EXERCISE BRIEF: Arrange the part of the listing below that opens with the line containing "You are a computer-use" and closes with the line containing "tap(143, 86)" as a two-column CSV headed instruction and response, with one row giving the text and its answer, each in a single quoted field with line breaks turned into spaces. Leave the pictures out.

EXCERPTED RECORDS:
---

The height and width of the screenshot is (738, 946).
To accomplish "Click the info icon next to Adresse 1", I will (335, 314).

---

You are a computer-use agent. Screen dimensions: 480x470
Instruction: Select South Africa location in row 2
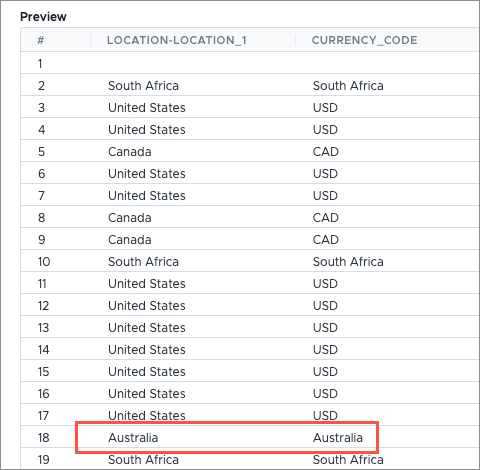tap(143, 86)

---

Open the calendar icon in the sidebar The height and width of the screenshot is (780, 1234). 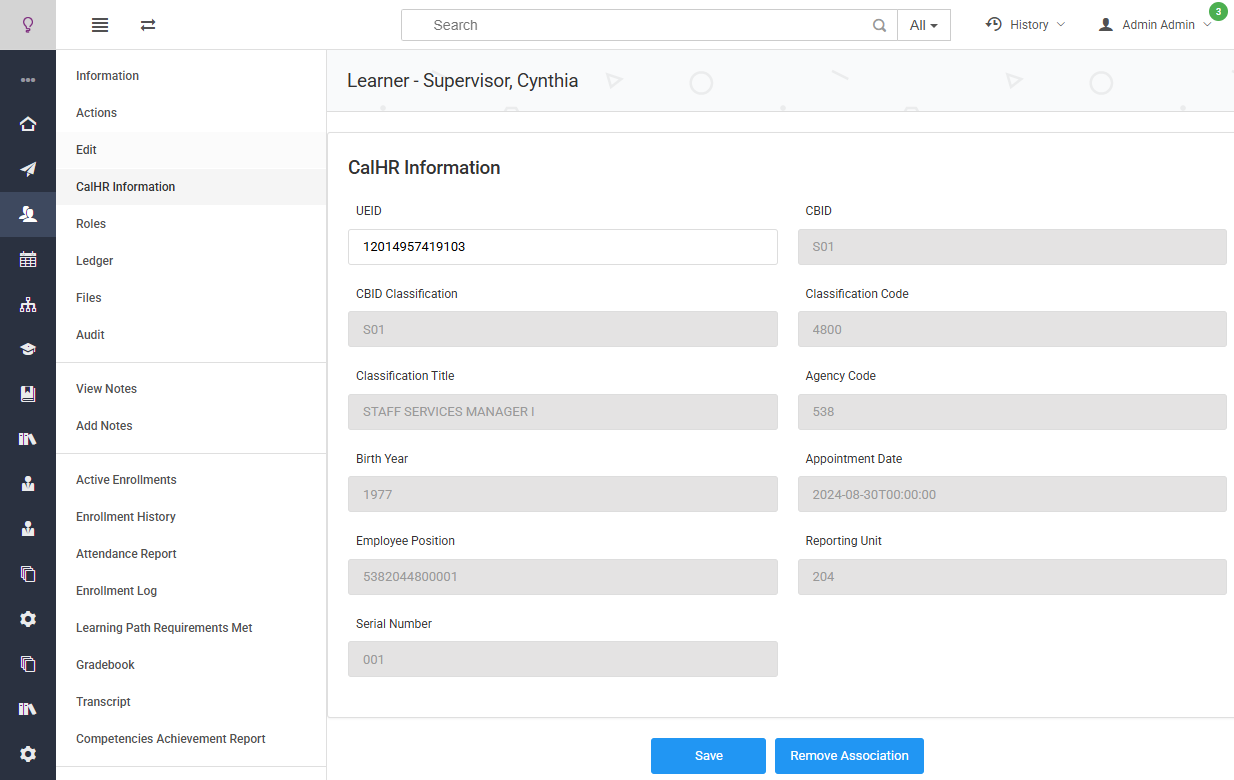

---

TASK ANSWER:
instruction,response
"You are a computer-use agent. Screen dimensions: 480x470 Instruction: Select South Africa location in row 2","tap(143, 86)"